John Henry has been creating unique sculptures for over five decades
John Henry is a Chattanooga resident and world famous sculptor who has been showing his work for over fifty years. He has artwork located in museums, as well as public and private locations all over the planet. He is the Chair of the local Sculpture Fields at Montague Park. The sculpture park is set on a thirty-three-acre lot, and is host to 27 international pieces of artwork that scale as high as 66 feet; it is located at 1800 Polk Street in Chattanooga, and it is a catalyst for the local art community.
The Pulse had an opportunity to speak with Mr. Henry about his artwork and his involvement with the sculpture park.
The Pulse: You have been acknowledged all over the world as an astounding artist, and for your ability to create artwork of various sizes. Though all of your work is powerful, some of your larger work seems to get some special attention. Can you tell us the size of the largest sculpture that you have created, and its location?
John Henry: I have made some rather tall pieces of artwork over time, but currently my largest sculpture is called Tatlin’s Sentinel. It is 104 feet high, and it is located in Dallas, Texas.
TP: With elite sculptures located in public and private areas all over the world, do you have a sculpture that you created which you would consider to be your favorite piece of art?

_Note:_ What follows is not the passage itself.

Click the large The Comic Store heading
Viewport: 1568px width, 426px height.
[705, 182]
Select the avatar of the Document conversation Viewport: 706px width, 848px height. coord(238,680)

JH: I am reluctant to answer that question because in a way they are all my favorite pieces. It can be hard for people to grasp the fact that my sculptures are all a continuation of each other. As different and unique as they are individually, they all unite as one, much like a symphony.
There is no one note or sound that the composer would consider to be their favorite part, it would all flow together from the intro to the sonata to create their favorite part, which would be the symphony. Reminiscent to a symphony, all of my pieces combine to omit one powerful piece of artwork. So where I do have a favorite? The answer would be parts of all of them.

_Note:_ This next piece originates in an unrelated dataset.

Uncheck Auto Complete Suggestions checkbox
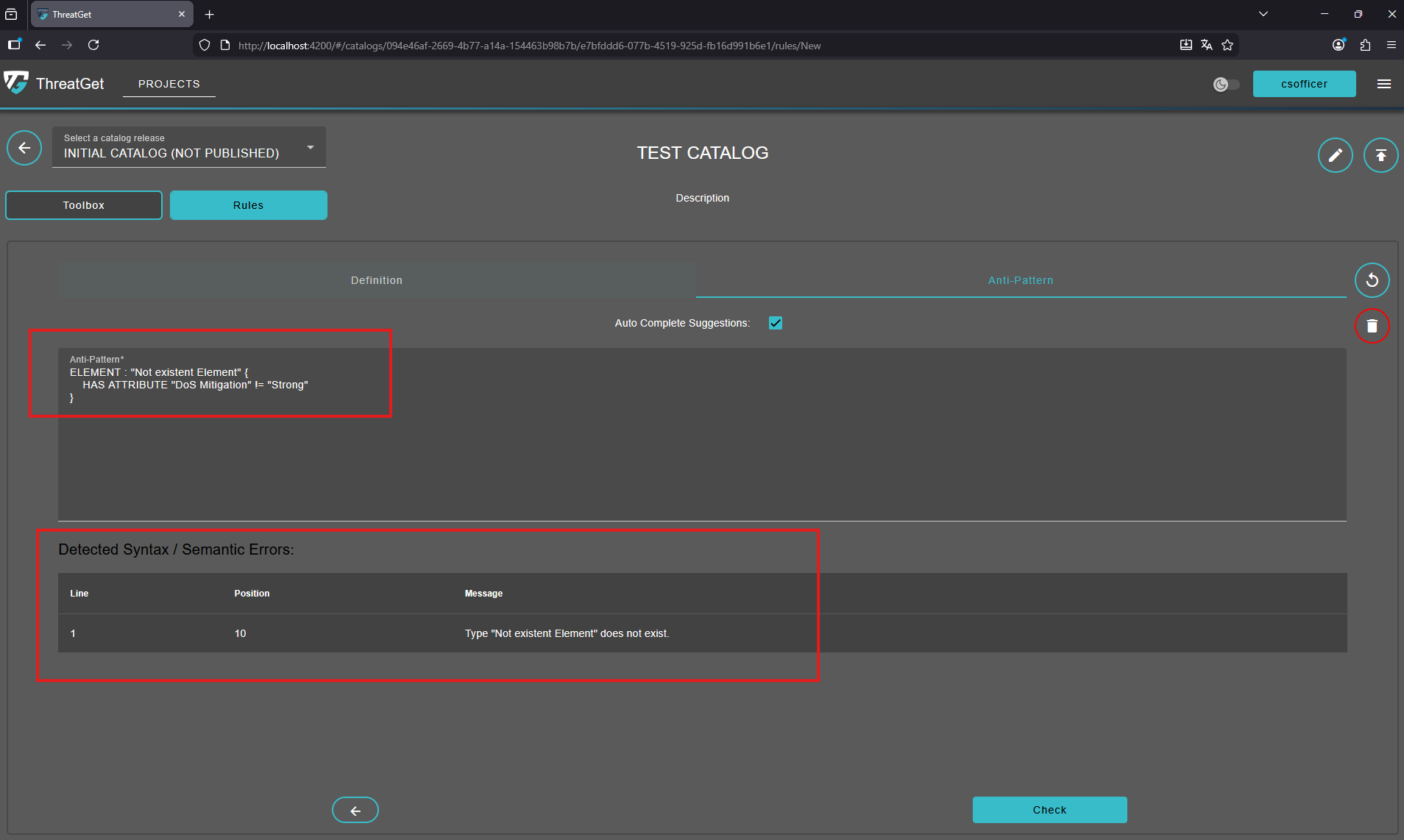 click(x=776, y=323)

TP: Being the founder of the Sculpture Fields at Montague Park, and the Chair/Curator, can you tell me a little bit about the experience?

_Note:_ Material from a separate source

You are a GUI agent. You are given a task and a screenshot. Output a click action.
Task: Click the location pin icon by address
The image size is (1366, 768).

JH: It has been a project that has been in the works for a decade, since Ron Littlefield was still the Mayor of Chattanooga. We established the board roughly four years ago, and broke ground over two years ago; so it has been a very exciting and timely process. For the sculpture fields to finally be open to the public is very satisfying.
TP: The international sculpture fields really bring a powerful dynamic to the scenic city. One that possesses educational potential, as well as giving a boost to the local Chattanooga arts scene. Were those two elements part of the plan when you began the development of the sculpture fields?
JH: Absolutely. The educational inspiration of the sculpture fields is a major aspect for us, we pride ourselves on being able to give people a firsthand look at international artwork. The local art scene really has a lot to offer, there is some amazing artwork located all over the city.
The international aspect of the sculpture fields creates a gravitational pull, and will bring outside people from the fine arts community to Chattanooga. Once they are here, they will be able to explore some of the local artwork. So yes, both of those things were considered to be major aspects of the project.
TP: How long have you been a resident of Chattanooga, and what do you like most about living here?
JH: I have lived in Chattanooga for sixteen years. What initially brought me here is that it is a town that was built on metal production. Where nearly all of my sculptures are made of metal, it enabled me to have access to any material that I would ever need to produce my artwork, and that instantly made it my favorite part about living here. After being here for a while, I realized that there is so much that I like about living in Chattanooga.
The fine arts scene is thriving. The orchestra is world class. There are so many great places to eat, Chattanooga has a good energy about it, the scenery is beautiful, the people are fantastic, it is a wonderful place to live.
TP: What advice do you have for the aspiring artists out there that are having trouble finding inspiration?
JH: I have heard people say time and time again that they want to be famous sculptors like me, and that goes against everything that being an artist is about. Creating art is about doing what you love to do through self-expression.
If you love to do it, then do it every day with no intentions beyond creating art. Focus on your work, love your work, but produce your art. There is no substitute for work.